**課題の要件**
• A. FreeHILS の経過報告のうち、「Scicoslabモデルのコンパイル」から「すると、コード生成フォルダの指定画面が出てきます。」までをそのまま繰り返してください。
• B. FreeHILS の経過報告を、最後の文のあとから拾い上げて続きを書いてください。

**提供テキスト**
##########

FreeHILS フェーズ1経過報告
FreeHILS フェーズ1の経過報告です。
本当は、フェーズ1を完了させておきたかったのですが無理でした。仕事の方で色々と新企画を練っていまして、そちらに土日の時間を吸い取られてしまったせいもあります。しかし、技術的に困難な問題がいくつも持ち上がった事が大きいです。まぁ、ボチボチがんばります。
完了した事
- Windows上でSicoslabモデルをコンパイルすると、Linuxマシンに自動転送&ビルドする
- Windows上でSimulinkモデルをコンパイルすると、Linuxマシンに自動転送&ビルドする
- ScicoslabでRTAI-Labを使用する際の不具合をいくつか修正
これからやる事
- 転送&ビルドアプリに、もっと遊び心を加える
- 各種ライブラリのビルドにも対応する
- RTAI-Lab for Windowsから、直接Linuxマシン上のモデルを起動できるようにする
- RTAI-Labが元々もっている、いくつかの不具合を修正する
せっかくなので、現状のスクリーンショットを掲載します。
Scicoslabモデルのコンパイル
モデルをコンパイルしてビルドする。ただそれだけの事をやってみます。
図1 単純なモデル
こんなモデルをWindows上で作ってみました。以前は、Linux上のScicoslabの画面をWindowsに飛ばして実行しました。しかし、今回はScicosLabのWindows版を使用し、Windows上で全ての作業を行っています。
このモデルをビルドするには、RTAIメニューを使用します。
図2 RTAIのコード生成メニュー
すると、コード生成フォルダの指定画面が出てきます。
図3 コード生成プロパティ画面
ここで「OK」をクリックすると、コード生成が開始します。それが終わると、以下のアプリが自動的に起動します。(まだ作りかけなので、殺風景ですね。これから、もっと色気を足していきます。)
図4 FreeHILSによるコード転送&ビルド
ここで、LinuxマシンのIPアドレスや、ユーザー名、パスワード等を指定します。ディレクトリは、Windowsのフォルダ名をもとに自動的に設定されますが、手で修正することもできます。
OKをクリックすると、転送&ビルド完了です。

##########

**データ一覧**
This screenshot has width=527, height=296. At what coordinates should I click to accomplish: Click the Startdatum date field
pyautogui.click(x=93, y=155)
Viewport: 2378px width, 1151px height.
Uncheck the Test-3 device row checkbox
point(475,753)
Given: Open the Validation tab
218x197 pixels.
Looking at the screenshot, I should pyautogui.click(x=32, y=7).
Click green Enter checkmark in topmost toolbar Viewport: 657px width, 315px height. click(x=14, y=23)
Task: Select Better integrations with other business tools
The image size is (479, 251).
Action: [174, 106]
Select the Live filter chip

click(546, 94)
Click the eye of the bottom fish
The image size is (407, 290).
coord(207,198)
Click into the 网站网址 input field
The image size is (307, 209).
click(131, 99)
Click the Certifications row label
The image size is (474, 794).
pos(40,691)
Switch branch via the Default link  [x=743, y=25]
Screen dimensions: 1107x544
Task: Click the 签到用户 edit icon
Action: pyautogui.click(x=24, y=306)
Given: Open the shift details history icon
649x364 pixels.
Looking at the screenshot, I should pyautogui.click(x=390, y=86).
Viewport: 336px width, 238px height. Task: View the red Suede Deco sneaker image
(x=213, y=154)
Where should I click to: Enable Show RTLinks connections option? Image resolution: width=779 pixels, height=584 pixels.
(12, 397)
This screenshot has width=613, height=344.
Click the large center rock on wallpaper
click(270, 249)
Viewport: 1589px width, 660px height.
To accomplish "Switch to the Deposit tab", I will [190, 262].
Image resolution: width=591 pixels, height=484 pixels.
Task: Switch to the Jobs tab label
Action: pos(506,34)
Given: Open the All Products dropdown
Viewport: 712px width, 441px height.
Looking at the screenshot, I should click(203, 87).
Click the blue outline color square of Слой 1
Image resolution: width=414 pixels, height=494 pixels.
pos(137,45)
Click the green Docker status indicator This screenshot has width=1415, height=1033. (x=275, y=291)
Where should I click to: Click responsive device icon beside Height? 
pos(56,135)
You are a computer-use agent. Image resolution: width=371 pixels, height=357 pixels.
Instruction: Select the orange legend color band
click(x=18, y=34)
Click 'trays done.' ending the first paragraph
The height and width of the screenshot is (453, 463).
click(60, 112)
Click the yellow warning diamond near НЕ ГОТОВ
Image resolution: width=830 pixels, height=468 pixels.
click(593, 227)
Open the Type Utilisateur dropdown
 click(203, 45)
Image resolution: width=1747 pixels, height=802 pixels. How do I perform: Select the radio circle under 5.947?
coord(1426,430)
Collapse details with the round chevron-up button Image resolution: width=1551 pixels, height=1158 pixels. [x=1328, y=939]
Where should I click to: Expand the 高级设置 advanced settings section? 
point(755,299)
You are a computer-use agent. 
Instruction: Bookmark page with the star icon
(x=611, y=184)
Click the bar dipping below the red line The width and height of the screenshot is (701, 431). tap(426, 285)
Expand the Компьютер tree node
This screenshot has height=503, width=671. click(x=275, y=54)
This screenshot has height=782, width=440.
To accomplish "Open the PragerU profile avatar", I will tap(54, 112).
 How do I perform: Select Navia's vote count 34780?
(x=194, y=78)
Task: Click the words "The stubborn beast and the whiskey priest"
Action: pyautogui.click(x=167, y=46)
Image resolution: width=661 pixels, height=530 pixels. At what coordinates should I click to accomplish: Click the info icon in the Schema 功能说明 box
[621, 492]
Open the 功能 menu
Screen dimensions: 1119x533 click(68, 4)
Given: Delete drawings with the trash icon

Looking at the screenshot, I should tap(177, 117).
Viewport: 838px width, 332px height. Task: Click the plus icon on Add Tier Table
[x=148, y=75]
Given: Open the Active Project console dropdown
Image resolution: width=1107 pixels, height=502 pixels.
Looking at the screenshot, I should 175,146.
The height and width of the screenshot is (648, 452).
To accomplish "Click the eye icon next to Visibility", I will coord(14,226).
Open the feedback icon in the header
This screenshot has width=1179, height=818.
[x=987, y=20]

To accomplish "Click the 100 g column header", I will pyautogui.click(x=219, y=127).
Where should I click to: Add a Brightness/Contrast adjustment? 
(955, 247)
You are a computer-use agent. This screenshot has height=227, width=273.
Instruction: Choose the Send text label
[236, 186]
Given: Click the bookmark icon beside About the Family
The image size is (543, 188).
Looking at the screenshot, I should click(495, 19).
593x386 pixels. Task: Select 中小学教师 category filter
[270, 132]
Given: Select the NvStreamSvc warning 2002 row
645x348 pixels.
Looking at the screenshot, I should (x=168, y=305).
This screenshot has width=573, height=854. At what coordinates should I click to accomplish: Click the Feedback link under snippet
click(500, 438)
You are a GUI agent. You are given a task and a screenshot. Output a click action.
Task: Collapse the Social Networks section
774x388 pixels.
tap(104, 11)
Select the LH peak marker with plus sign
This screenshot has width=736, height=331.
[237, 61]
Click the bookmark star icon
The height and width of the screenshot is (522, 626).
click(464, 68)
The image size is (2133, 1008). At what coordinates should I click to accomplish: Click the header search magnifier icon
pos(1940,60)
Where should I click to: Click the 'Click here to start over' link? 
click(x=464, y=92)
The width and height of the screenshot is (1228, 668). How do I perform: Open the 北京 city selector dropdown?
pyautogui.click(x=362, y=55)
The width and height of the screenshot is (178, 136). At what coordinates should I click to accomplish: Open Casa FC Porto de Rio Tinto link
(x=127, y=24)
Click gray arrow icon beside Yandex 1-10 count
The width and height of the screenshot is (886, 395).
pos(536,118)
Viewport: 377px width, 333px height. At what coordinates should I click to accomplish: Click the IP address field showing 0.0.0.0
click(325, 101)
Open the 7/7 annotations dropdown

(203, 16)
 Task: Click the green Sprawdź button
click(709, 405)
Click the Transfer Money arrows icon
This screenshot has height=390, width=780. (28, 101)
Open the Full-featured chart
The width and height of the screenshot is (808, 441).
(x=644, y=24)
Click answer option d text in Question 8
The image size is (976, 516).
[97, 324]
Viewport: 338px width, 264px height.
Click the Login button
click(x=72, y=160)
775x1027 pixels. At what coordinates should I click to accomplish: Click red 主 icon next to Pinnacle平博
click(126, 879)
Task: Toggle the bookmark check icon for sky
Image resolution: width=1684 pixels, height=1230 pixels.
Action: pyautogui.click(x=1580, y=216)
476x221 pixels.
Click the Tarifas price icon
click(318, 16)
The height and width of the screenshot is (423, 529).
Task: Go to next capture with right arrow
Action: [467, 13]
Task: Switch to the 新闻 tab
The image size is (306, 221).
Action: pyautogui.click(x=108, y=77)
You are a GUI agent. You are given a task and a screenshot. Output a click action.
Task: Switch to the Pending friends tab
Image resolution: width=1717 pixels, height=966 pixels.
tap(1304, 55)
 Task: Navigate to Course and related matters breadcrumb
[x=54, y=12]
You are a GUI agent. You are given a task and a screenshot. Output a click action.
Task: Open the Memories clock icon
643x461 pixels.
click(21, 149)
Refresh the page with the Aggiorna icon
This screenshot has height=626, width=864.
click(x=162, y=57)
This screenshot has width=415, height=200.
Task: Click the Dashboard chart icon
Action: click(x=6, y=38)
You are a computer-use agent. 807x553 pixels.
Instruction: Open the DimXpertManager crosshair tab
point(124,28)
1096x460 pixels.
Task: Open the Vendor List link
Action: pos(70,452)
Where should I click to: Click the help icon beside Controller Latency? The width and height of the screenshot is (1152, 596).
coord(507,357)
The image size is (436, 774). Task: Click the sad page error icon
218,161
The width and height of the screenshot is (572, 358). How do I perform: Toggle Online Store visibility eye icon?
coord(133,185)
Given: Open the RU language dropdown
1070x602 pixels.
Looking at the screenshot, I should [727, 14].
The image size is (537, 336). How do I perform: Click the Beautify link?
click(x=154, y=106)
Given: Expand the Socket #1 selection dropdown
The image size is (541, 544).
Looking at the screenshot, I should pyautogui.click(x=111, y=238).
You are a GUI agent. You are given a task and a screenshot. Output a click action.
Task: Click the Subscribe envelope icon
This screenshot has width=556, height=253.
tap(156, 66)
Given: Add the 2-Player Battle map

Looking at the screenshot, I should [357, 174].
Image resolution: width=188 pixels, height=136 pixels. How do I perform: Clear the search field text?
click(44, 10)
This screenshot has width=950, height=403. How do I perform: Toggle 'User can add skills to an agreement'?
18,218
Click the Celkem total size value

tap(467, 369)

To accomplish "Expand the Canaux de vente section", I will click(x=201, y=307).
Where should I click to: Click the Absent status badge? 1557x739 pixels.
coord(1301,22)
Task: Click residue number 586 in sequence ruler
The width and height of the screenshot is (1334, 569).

##########

**解答例**
• A.
Scicoslabモデルのコンパイル
モデルをコンパイルしてビルドする。ただそれだけの事をやってみます。
図1 単純なモデル
こんなモデルをWindows上で作ってみました。以前は、Linux上のScicoslabの画面をWindowsに飛ばして実行しました。しかし、今回はScicosLabのWindows版を使用し、Windows上で全ての作業を行っています。
このモデルをビルドするには、RTAIメニューを使用します。
図2 RTAIのコード生成メニュー
すると、コード生成フォルダの指定画面が出てきます。

• B.
図5 FreeHILSによるコード転送&ビルド 実行結果
いろいろ警告も出ていますが、とりあえずビルドは正常終了しています。
ここまで、ユーザーはGUIのいわれるままに項目を入力し、OKボタンをクリックするだけでした。ですから、マニュアルを読まなくても使えるのではないかと思います。
さて、いよいよモデルを実行します。本来なら、Windows側から自動的にLinux側のモデルを起動したいのですが・・・まだその機能は作っていません。仕方が無いので、SSH経由で手で起動します。
図6 SSH経由でモデル実行
そして、以前つくったRTAI-Lab for Windowsで接続すると・・・
図7 RTAI-Lab for Windowsで実行
たしかに動作します。これで、「Windows上でモデリング&リアルタイムLinux上で実行」という作業が、まがりなりにも出来るようになりました。
Scicoslabモデルのコンパイル エラー編
市販のHILSを使っていてちょっと不満な点がありました。それは、コンパイルエラーが発生した際、何が原因かよく分からないのです。「エラー!」とだけ言われても、何がどう悪いのやら・・・
そこで、FreeHILSではエラーの自動診断機能をつけてみました。モデルのビルド時に、たとえばありもしないIPアドレスを設定してみましょう。すると、こんなメッセージが出ます。(今は英語表記ですが、あとでちゃんと日本語対応もします)
図8 コンパイル時のエラー
「いやー、失敗しちゃった。原因たしかめてみる?」と聞かれます。そこでOKをクリックすると、自動診断の開始です。
図9 エラー診断結果
「pingしたけど応答ないねー。電源入ってる?ケーブルはつながってる?」というメッセージが表示されます。そこで気がつくわけです。「あぁ、こんなIPのマシン無いわ」と。
ほかにも、SSHが動いていないっぽい、ユーザーが存在しないっぽい、パスワードが間違っているっぽい、など色々な問題を自動的に認識してくれます。
Simulinkモデルも動きます
Scicoslabだけでなく、Simulinkモデルも動かせます。こんなモデルを作って、RTWビルドするとScicoslabと同じアプリが起動し、コンパイル&ビルドをしてくれます。(RTAIブロックに色気がないですね。あとで、もっとキレイな見た目にします)
図10 SimulinkによるRTAI-Labモデル
RTAI-Labで動かしてみると・・・
図11 Simulinkモデルのリアルタイム実行画面
ちゃんと動きます。パラメーターの変更もできます。
図12 パラメータマネージャー
ここで、Sine Waveブロックの「Amplitute」プロパティを変更してみましょう。すると、実行中のモデルにすぐに適用されます。
図13 振幅がおおきくなった
こんな感じで、ひととおり使えるようになりました。
フェーズ2では、スライダーなど操作系パーツでもってブロックプロパティを変更できるようにしましょう。そうすれば、市販のHILSと似たような操作感になるでしょう。
フェーズ1は、まだまだ終わらない
フェーズ1で新規に作る機能としては、見た目を良くする、Windows側からLinux側のモデルを起動できるようにする、など大きな課題はありません。
しかし、そもそもRTAI-Labが持っていると思われる不具合をいくつも見つけています。それらをきっちり修正した上でないと、リリースする気にはなれません。かなり根が深そうな問題もあり、修正するのは大変そうです。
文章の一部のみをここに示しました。